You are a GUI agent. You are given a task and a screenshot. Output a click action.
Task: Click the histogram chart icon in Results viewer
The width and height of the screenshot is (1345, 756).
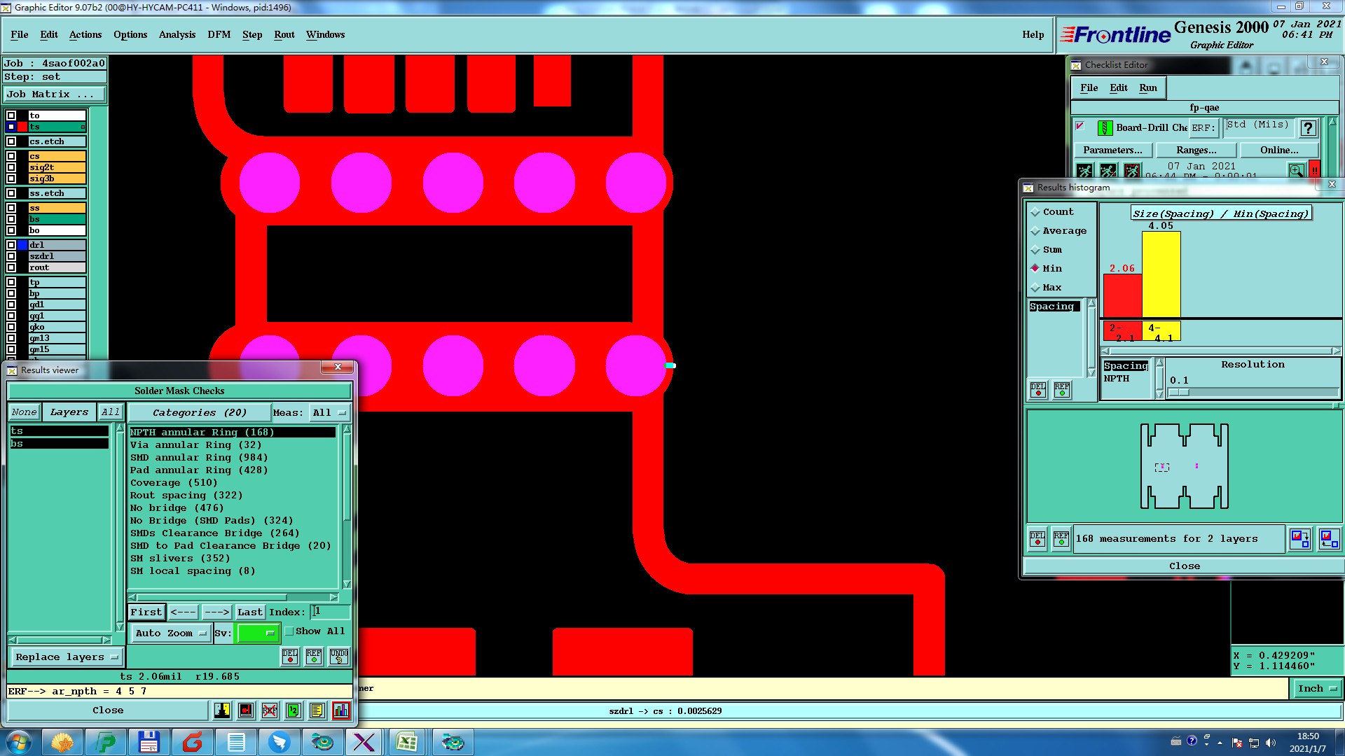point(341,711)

--

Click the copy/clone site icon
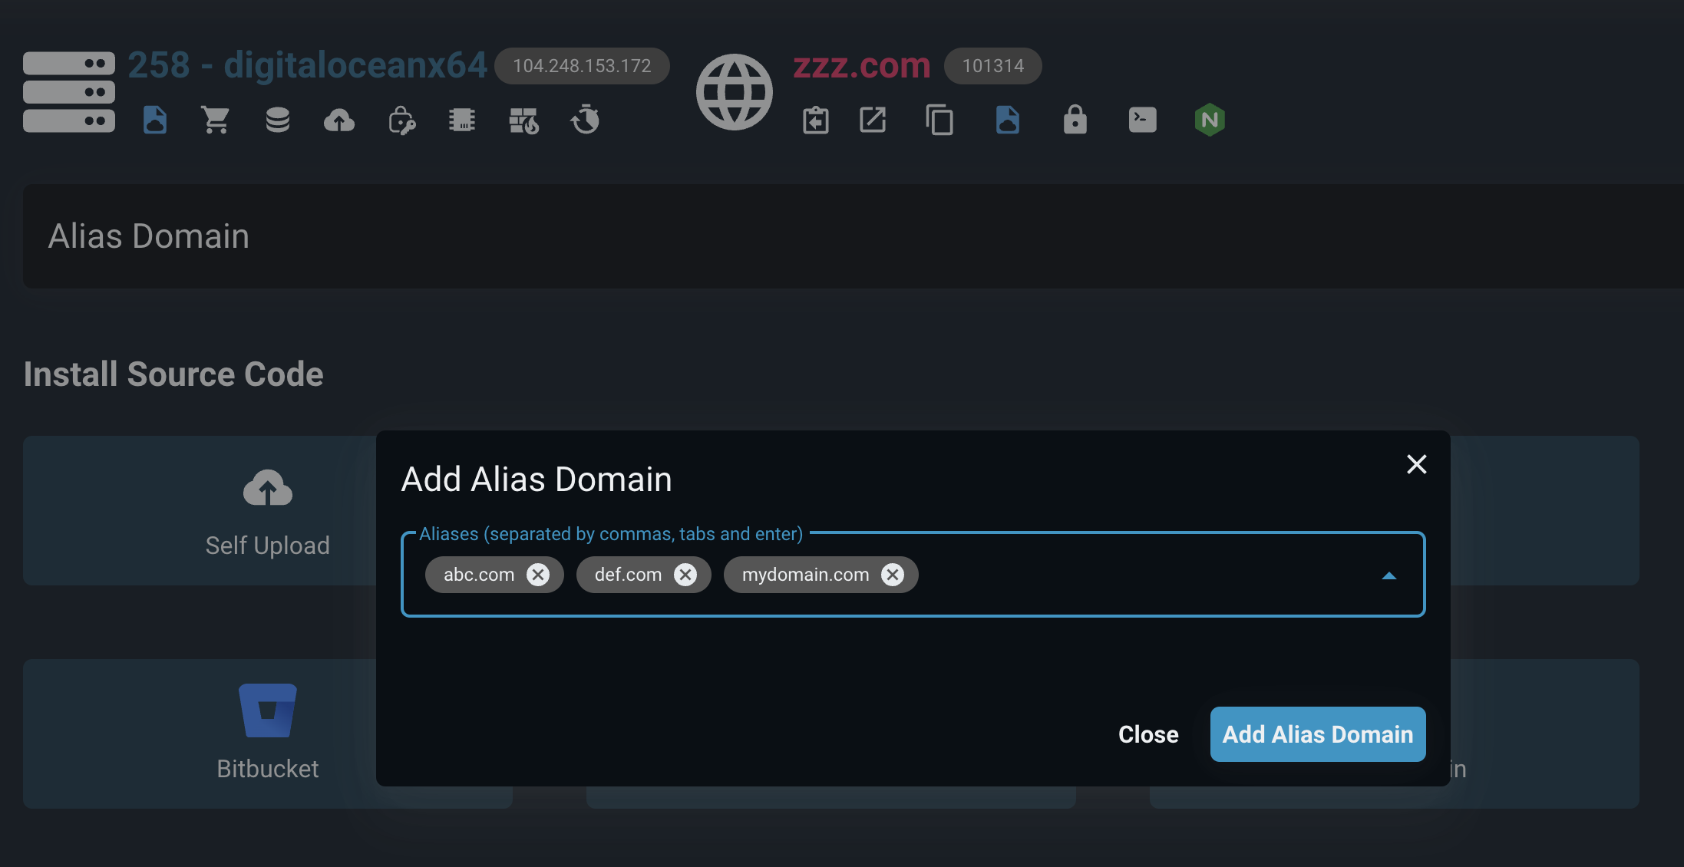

* * *

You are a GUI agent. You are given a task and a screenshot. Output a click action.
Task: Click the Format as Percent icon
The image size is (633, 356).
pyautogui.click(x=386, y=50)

#### [WORK TO BE COMPLETED]
Take every line above carrying "icon" and return it.

#### [YOUR SOLUTION]
Task: Click the histogram chart icon in Results viewer
Click the copy/clone site icon
Task: Click the Format as Percent icon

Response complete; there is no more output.